_MATERIAL FOR THE TASK_:
+ + +
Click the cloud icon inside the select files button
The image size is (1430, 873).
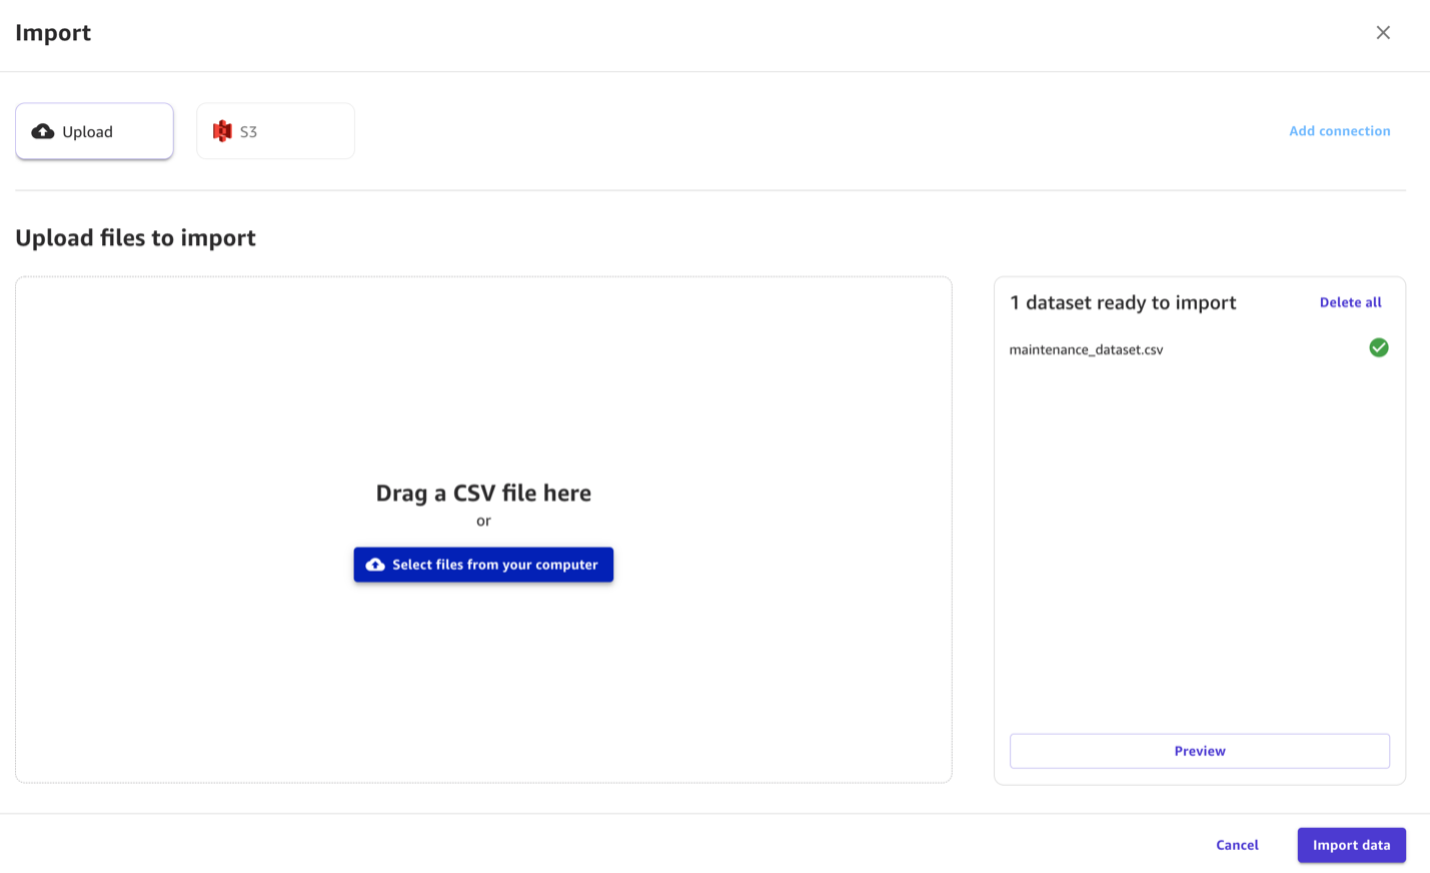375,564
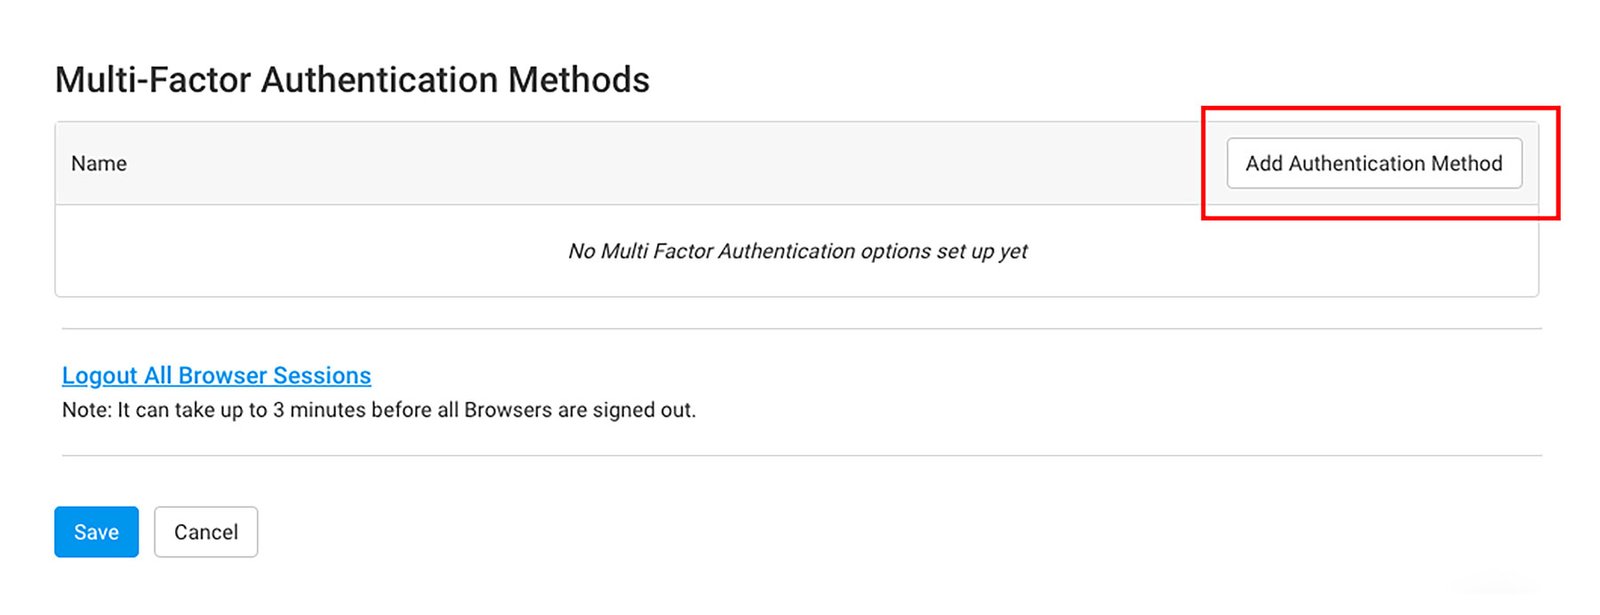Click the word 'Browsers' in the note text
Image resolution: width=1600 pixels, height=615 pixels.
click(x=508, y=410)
+ + +
_DIRECTIONS_: Return each line of the listing above word for word, leaving out the pictures.

_RESULT BELOW_:
Click the cloud icon inside the select files button
The image size is (1430, 873).
375,564
Click the word 'Browsers' in the note text
Image resolution: width=1600 pixels, height=615 pixels.
click(x=508, y=410)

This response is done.